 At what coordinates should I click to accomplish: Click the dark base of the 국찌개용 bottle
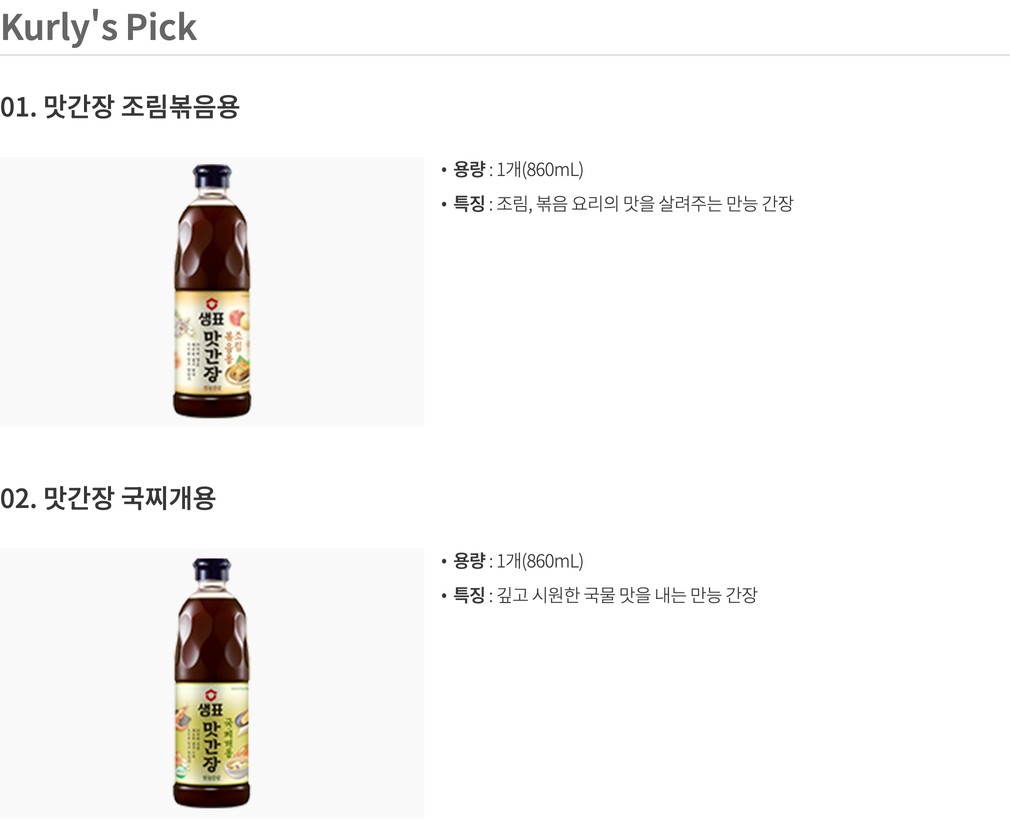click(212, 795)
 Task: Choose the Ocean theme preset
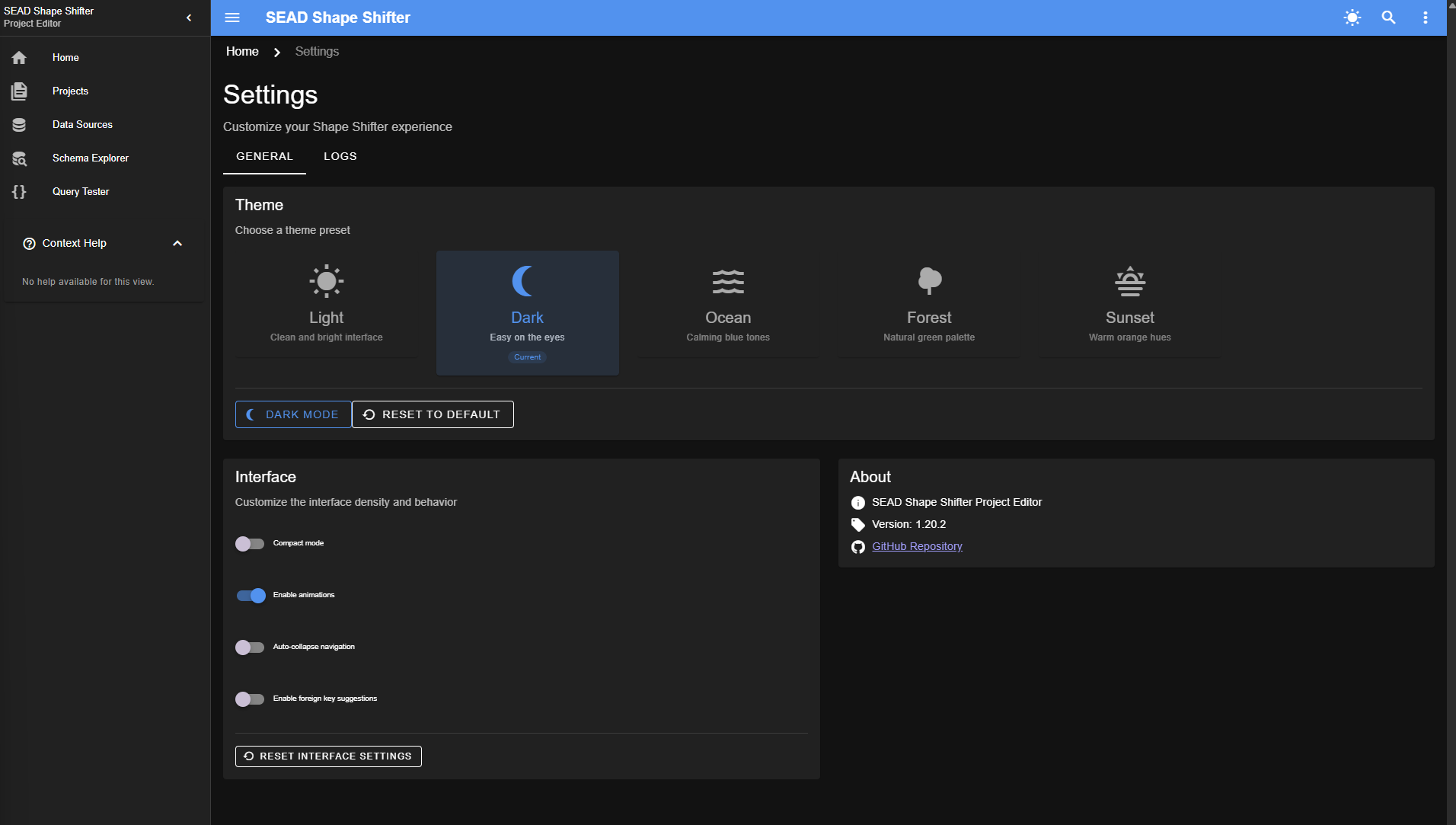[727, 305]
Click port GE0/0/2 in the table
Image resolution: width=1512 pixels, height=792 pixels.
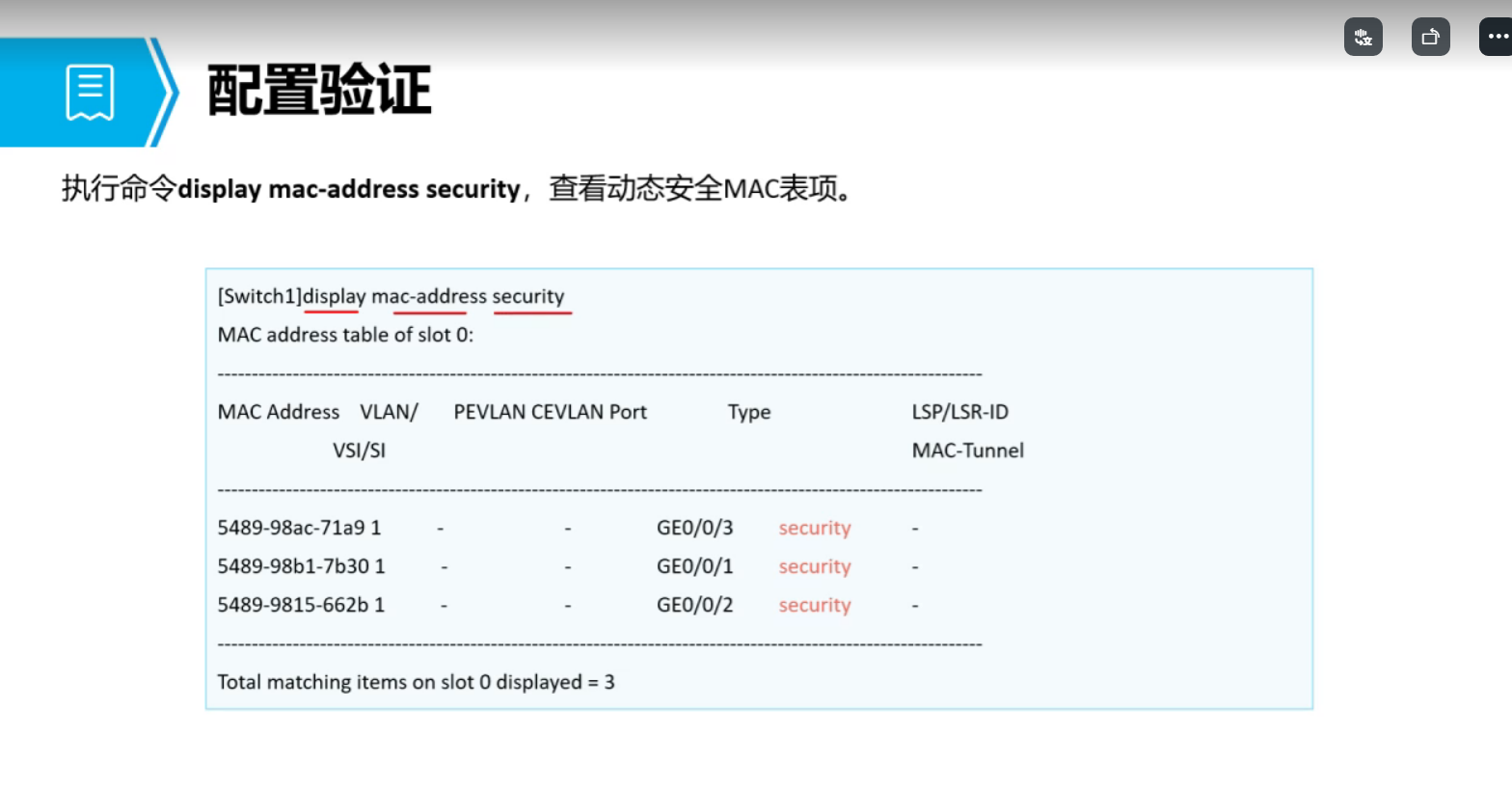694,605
-.-.-
Written exercise:
Turn every line of text in the rows above into a numbered list, skipping blank lines and leaving out the pictures.

Solution for this task:
1.  At what coordinates should I click to accomplish: Click the dark base of the 국찌개용 bottle
2. click(212, 795)
3.  Task: Choose the Ocean theme preset
4. [727, 305]
5. Click port GE0/0/2 in the table
6. Image resolution: width=1512 pixels, height=792 pixels.
7. 694,605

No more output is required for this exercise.